● EXTRACT:
Between 1982 and 1985, insufficient rainfall resulted in low crop yields and, consequently, reduced revenues from agricultural exports. Furthermore, electricity production at Syrian hydroelectric power stations declined, leading to shortages and regular power outages in major cities, which in turn negatively impacted the industrial sector. The crisis was also fueled by rising costs for security forces and government price controls, which periodically worsened commodity shortages. Problems with economic development were also linked to excessive military spending – in 1984, 55 percent of the entire annual budget went to defense. Since the mid-1980s, the government also had to rely increasingly on the private sector to develop the economy and reduce the role of the state in economic management. By the end of the plan, only 70 percent of the total planned investment had actually been realized. However, the plan's failures were also largely due to global events unrelated to the Syrian government, such as the fall in oil prices in the 1980s. This also affected the oil-producing countries of the Persian Gulf, which were forced to reduce the level of economic aid to Syria.

The Minister of Planning later admitted that in some development sectors only half of the set targets had been achieved, and in others even less, but in the area of social services 86 percent of the planned development had been achieved. However, the Minister of State for Planning Affairs, Abdul Rahim Al-Sbei’i, stated in his letter of July 2, 1999 that the plan had given impetus to the country's development because it had taken into account the population issue and had confirmed the link between demography and the socio-economic development of Syria.

● INFORMATION GIVEN:
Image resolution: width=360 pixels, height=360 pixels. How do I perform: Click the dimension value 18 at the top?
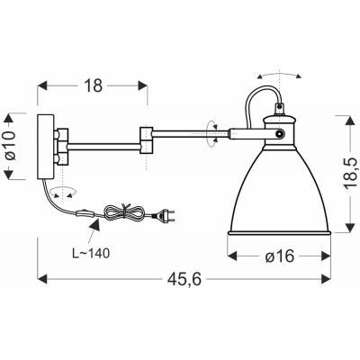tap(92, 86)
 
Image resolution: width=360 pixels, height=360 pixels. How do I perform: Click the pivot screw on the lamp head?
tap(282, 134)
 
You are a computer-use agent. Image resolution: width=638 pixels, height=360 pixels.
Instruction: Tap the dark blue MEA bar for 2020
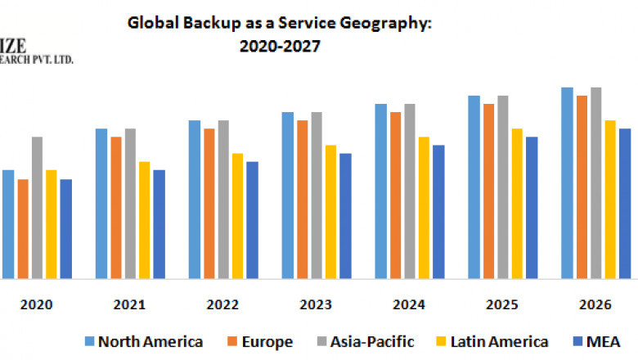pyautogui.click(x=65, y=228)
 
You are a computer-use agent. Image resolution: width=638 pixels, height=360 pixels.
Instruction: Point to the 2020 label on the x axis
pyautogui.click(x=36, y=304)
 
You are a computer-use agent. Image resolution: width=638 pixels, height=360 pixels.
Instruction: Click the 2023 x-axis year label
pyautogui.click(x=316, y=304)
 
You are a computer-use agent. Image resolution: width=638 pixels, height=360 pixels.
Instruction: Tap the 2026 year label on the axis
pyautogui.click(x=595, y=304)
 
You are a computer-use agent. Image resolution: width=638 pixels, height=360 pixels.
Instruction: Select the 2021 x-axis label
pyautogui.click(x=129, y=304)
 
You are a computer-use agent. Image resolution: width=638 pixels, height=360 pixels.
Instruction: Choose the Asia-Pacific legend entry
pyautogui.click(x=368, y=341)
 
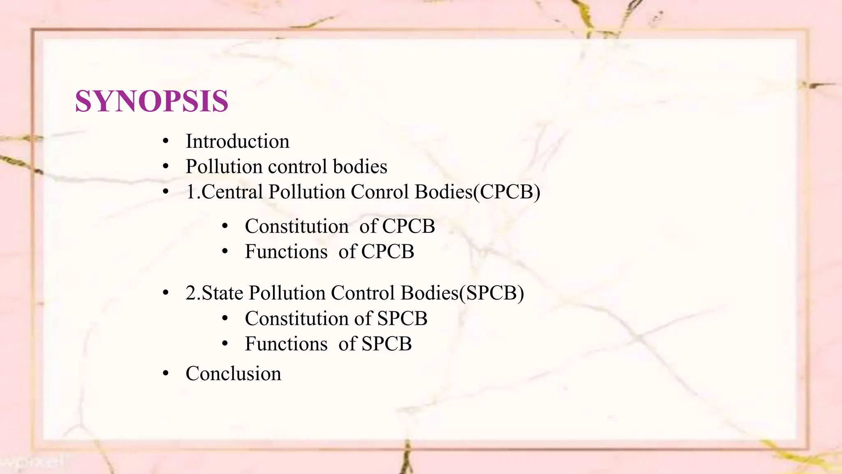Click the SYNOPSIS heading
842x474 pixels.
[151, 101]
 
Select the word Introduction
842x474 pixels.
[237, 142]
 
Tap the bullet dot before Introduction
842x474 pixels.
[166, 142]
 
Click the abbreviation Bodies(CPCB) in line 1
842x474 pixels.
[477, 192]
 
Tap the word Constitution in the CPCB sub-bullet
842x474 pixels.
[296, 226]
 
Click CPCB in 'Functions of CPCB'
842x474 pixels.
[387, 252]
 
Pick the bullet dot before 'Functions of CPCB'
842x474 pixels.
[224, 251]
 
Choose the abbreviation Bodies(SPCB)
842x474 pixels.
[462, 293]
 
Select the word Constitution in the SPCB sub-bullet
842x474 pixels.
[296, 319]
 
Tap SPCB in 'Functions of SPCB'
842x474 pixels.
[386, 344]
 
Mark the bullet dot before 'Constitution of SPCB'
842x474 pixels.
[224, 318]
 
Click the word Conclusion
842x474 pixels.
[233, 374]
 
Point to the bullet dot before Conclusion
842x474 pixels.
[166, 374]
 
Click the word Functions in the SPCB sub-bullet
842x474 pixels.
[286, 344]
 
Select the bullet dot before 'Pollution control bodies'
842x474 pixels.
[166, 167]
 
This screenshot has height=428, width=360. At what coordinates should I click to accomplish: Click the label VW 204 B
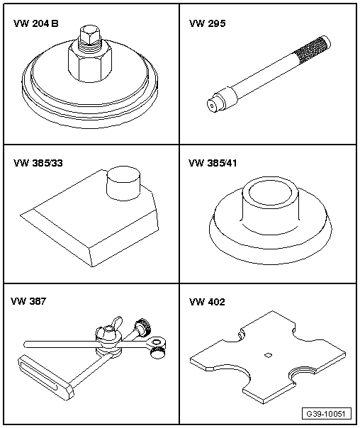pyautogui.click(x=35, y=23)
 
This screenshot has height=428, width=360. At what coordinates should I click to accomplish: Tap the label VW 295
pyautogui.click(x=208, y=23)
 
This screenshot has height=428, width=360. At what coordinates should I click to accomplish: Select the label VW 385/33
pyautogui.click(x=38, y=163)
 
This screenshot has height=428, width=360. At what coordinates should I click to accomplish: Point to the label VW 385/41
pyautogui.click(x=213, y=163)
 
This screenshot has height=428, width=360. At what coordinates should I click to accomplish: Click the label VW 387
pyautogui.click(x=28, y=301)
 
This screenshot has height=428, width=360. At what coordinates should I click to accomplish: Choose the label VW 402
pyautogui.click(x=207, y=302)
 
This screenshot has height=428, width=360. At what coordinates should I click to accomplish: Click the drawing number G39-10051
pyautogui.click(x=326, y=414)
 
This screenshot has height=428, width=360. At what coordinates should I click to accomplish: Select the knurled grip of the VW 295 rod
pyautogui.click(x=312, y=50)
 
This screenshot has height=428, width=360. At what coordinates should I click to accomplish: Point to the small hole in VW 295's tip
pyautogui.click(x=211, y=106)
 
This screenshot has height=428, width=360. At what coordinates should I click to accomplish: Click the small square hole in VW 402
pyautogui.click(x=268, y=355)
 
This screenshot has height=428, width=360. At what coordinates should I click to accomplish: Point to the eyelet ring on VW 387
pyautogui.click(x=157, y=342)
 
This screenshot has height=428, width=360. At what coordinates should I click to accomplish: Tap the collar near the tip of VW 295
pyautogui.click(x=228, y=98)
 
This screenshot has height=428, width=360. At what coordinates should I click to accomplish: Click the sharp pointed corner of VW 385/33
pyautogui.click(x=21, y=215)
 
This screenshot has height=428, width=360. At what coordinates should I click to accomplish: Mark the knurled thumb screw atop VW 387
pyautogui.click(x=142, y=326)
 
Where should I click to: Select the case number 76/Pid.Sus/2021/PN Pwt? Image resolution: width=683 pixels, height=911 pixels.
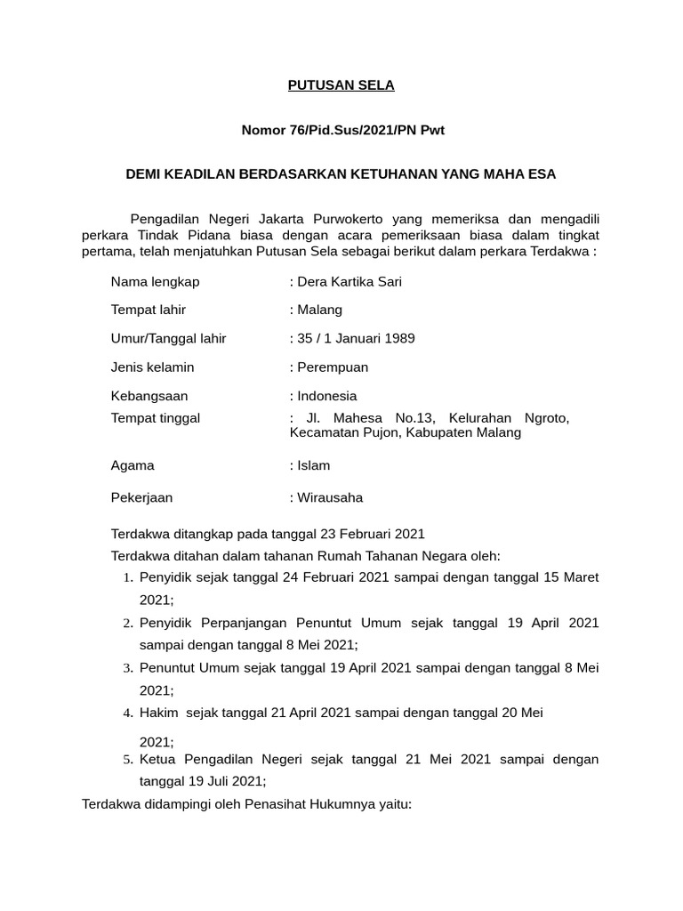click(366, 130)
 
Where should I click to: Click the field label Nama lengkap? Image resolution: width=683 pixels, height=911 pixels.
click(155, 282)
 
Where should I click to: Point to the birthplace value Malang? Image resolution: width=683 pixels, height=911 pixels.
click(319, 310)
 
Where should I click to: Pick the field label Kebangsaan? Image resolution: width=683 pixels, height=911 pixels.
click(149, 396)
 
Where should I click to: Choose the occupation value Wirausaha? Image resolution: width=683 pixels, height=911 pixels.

● TASKS TO CARRY OUT:
(A) Rewrite more briefly the paragraph of the passage on Syria's development plan that begins "The Minister of Planning later admitted," keeping its main facts.
(B) Reproduce word for word the part of the passage on Syria's development plan that begins at the words "The Minister of Planning" and ends after the words "development of Syria.".
The lines above are not needed for this work.

● EXPECTED OUTPUTS:
(A) The Minister of Planning later acknowledged that some development sectors reached only half their targets, and others less, while social services achieved 86 percent of planned development. However, Abdul Rahim Al-Sbei'i, Minister of State for Planning Affairs, wrote on July 2, 1999 that the plan had advanced the country's development by addressing the population issue and confirming the link between demography and Syria's socio-economic development.

(B)
The Minister of Planning later admitted that in some development sectors only half of the set targets had been achieved, and in others even less, but in the area of social services 86 percent of the planned development had been achieved. However, the Minister of State for Planning Affairs, Abdul Rahim Al-Sbei’i, stated in his letter of July 2, 1999 that the plan had given impetus to the country's development because it had taken into account the population issue and had confirmed the link between demography and the socio-economic development of Syria.